At minimum, these reviews provide a timely perspective on this balance of competencies, and provides a focus for further commentary. Other EU members states may find it useful to be reminded what this balance is. It is not always in the interests of the European project to look at all things taken together as it shows whether overall the claimed benefits are in fact there. But such policy review, if that is another way of talking about them, does draw a line in the sand against which to measure and assess changes in the future, and avoids the problem of the boiled frog syndrome, where small incremental changes are not noticed until it is too late.

Health is a funny subject for the EU as it is both inside and outside the European competency box, depending on how you define things. Countries can run their healthcare systems broadly as they wish, and maintain control of financing, but the European Court of Justice, in a variety of decisions, has defined the contours of that national control, as seen through the lens of the single market, and freedom of movement of goods and services in particular — both of which are agnostic with respect to health. It all depends whether you think of healthcare systems commercially or socially. That hospitals are socially beneficial but also commercial entities does not help, any more than drugs as goods flowing across EU borders, and so on.

The report concludes in the main that the balance is about right. There is little argument with the benefits of European action in medicines regulation, public health, tobacco, etc. Where the UK has a problem is with employment policy as it impacts the UK more generally and the National Health Service specifically. Different logic of the relationship between the employee and the workplace applies in the UK and this throws up a wide range of relevant issues.

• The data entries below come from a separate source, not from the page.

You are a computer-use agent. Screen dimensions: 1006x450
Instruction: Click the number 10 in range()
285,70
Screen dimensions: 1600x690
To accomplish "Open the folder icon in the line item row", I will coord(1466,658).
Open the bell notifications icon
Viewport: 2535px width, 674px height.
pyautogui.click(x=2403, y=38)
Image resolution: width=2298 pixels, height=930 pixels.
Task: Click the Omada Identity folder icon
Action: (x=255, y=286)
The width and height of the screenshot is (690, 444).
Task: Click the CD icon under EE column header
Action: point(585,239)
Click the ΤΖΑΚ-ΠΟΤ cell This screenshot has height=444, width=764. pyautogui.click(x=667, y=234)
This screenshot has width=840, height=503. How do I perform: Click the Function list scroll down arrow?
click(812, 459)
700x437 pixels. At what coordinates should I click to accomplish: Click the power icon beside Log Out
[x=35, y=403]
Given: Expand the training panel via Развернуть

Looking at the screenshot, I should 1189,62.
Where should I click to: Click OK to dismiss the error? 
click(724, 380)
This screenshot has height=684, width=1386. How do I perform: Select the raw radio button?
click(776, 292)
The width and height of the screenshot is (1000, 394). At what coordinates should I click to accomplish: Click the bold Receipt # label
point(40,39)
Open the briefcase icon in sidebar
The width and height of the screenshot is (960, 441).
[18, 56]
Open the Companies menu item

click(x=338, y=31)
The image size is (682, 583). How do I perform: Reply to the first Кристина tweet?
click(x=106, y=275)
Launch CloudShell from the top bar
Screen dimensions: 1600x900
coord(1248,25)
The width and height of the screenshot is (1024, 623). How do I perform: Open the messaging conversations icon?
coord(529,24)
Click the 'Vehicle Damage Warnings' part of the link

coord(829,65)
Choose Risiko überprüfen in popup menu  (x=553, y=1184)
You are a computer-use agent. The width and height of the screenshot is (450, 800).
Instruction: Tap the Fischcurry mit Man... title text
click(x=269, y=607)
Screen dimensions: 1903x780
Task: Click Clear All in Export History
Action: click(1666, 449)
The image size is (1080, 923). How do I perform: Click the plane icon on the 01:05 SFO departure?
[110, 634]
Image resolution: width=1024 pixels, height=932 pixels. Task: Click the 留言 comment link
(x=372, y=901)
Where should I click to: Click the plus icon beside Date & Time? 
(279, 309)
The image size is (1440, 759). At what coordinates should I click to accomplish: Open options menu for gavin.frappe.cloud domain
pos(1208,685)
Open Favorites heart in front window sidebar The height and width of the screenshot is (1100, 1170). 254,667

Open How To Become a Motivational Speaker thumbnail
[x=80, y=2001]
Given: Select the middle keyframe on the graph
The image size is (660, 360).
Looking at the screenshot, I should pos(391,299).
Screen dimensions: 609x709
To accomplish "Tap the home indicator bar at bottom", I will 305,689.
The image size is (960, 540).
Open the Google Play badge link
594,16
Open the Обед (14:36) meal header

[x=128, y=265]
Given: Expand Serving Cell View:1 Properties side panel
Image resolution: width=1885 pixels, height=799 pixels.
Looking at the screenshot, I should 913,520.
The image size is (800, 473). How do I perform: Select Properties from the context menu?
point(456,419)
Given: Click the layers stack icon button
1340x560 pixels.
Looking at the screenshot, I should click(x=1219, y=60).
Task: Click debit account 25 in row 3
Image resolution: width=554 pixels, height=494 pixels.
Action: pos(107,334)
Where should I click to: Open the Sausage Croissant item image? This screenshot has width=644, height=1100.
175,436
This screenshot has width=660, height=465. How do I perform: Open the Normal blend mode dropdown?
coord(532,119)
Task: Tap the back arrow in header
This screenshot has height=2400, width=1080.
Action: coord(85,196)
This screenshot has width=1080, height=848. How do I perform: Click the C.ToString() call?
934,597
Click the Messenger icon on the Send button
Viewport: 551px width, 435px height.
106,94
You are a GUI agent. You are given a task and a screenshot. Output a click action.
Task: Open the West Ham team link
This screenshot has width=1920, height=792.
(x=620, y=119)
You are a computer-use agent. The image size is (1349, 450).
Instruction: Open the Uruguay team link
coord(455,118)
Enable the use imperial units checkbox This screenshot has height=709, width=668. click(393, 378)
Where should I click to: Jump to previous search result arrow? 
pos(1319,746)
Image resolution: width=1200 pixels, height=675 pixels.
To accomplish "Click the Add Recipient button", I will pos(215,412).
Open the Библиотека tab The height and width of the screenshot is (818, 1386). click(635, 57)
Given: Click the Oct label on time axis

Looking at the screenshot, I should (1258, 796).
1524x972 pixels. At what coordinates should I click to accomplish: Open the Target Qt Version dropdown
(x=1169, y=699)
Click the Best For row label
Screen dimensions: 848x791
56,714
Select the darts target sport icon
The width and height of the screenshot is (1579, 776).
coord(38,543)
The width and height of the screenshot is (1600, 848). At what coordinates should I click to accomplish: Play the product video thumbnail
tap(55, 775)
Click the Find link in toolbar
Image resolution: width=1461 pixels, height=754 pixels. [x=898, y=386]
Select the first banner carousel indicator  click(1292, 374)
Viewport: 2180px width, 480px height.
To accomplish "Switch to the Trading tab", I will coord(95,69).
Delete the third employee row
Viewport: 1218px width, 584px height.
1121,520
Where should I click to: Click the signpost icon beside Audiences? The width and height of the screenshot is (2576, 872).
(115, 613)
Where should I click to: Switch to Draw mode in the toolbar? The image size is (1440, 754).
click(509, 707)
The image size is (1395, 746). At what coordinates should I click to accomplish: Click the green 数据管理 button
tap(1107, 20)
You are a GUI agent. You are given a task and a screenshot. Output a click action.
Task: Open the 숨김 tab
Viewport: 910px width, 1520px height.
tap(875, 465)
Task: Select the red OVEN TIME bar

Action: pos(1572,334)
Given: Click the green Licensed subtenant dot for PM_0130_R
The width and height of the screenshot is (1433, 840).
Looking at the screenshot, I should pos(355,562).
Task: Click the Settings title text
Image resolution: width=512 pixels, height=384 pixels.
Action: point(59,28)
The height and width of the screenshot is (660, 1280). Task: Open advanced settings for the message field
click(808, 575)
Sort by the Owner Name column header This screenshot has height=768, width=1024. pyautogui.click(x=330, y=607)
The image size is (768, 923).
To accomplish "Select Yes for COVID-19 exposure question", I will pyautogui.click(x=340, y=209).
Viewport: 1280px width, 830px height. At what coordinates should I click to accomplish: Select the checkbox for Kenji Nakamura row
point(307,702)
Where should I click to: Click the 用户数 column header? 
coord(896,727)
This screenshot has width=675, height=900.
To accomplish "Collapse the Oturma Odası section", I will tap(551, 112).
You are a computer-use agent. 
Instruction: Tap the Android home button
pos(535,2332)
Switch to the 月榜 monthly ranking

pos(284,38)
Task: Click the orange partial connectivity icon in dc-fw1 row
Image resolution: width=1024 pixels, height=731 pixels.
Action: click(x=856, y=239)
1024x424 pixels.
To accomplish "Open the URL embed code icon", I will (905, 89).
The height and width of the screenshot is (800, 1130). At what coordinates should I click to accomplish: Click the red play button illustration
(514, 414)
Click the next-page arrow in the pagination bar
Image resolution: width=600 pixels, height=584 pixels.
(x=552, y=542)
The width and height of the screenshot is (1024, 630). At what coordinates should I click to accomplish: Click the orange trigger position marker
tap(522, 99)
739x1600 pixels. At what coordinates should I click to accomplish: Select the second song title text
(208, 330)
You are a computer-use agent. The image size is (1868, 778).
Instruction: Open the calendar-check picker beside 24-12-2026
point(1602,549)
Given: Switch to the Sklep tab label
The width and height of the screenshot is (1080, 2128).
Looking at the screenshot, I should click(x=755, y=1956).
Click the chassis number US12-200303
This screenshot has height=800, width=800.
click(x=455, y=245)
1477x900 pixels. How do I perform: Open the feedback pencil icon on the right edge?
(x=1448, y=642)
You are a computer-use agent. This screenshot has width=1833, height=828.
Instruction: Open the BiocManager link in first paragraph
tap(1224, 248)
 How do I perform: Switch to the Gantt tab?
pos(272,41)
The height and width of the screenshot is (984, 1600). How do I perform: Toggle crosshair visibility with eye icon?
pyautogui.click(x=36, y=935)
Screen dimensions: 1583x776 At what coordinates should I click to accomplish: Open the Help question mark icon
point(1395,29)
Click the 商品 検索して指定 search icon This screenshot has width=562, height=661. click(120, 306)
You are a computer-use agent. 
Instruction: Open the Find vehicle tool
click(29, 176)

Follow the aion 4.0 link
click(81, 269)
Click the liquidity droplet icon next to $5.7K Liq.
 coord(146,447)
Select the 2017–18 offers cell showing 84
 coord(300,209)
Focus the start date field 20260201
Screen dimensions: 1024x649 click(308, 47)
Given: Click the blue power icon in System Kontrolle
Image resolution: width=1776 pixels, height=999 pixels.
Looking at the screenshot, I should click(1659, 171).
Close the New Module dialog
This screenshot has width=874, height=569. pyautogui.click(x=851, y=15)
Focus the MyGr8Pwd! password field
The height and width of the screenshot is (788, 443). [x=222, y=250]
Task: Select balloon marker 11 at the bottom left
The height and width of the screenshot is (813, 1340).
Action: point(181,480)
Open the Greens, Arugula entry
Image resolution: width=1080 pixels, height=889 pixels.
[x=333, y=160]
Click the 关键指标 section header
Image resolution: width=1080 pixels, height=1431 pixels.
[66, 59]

The Working Time Directive is the elephant in the room here. The concerns are how the NHS structures clinical work, trains junior doctors, and generally organises itself to provide for continuity of care. Other countries, not just the European ones, have the same concerns about over-worked doctors. The heroic fictional doctors on television, who nap on couches and awake fully prepped to save patients is fantasy. Next time you’re in mid-Atlantic, be grateful your pilots got a good night’s sleep. The criticism of the WTD is more an indictment of the inability of the NHS and its massive provider infrastructure to put in place appropriate patient management systems that ensure a sensible balance of workload and rest. But the Health Paper makes the point that the European Court’s judgements have actually further constrained operational flexibily within the NHS. While the paper notes that the NHS operates on a 24 hour system, it actually doesn’t as it isn’t fully staffed on weekends, and many services operate within a traditional working hour day (e.g. laboratories, imaging). Much of this arises from the politically influenced structure of the NHS which has made it very difficult for alternative providers to enter the healthcare market in the UK, and thus offer relevant services, whether day-case surgery, or imaging, at times more convenient to patients. However, other countries in Europe appear able to manage demand and service provision more easily, so one much wonder why the NHS problems of their own doing.

The other area that exercises the NHS is free movement of patients. Medical tourism is a big issue in the UK, as its health system is based on residency. Social insurance systems have built often formidable barriers to gaining healthcare cover because they generally link the insurability with the workplace. Self-employed individuals are frequently disenfranchised from full benefits, and often pay disproportionately. Retired people continue to need insurance. But an insurance system does make cross-border transactions much easier. The UK has not really understand the operational dimension of the differences for UK taxpayers moving within Europe. The Limosa Convention is not mentioned in the briefing, while the European Health Insurance Card is. The EHIC is only really for tourists and retired people and the paper promotes the benefits of them. However, the EHIC is not for people temporarily located in another country for employment or work purposes.  They do not refer to the bureaucratic overhang of the A1 and S1 forms needed for people working in other EU countries and the forum-shopping associated with it as countries seek to get ‘the other country’ to pay the bills. I wonder how many people realise they need an S1 to run a seminar in another country as this is defined as work, or that working from home and living in country A while your office is in country B could be a bureaucratic nightmare. The report is silent here.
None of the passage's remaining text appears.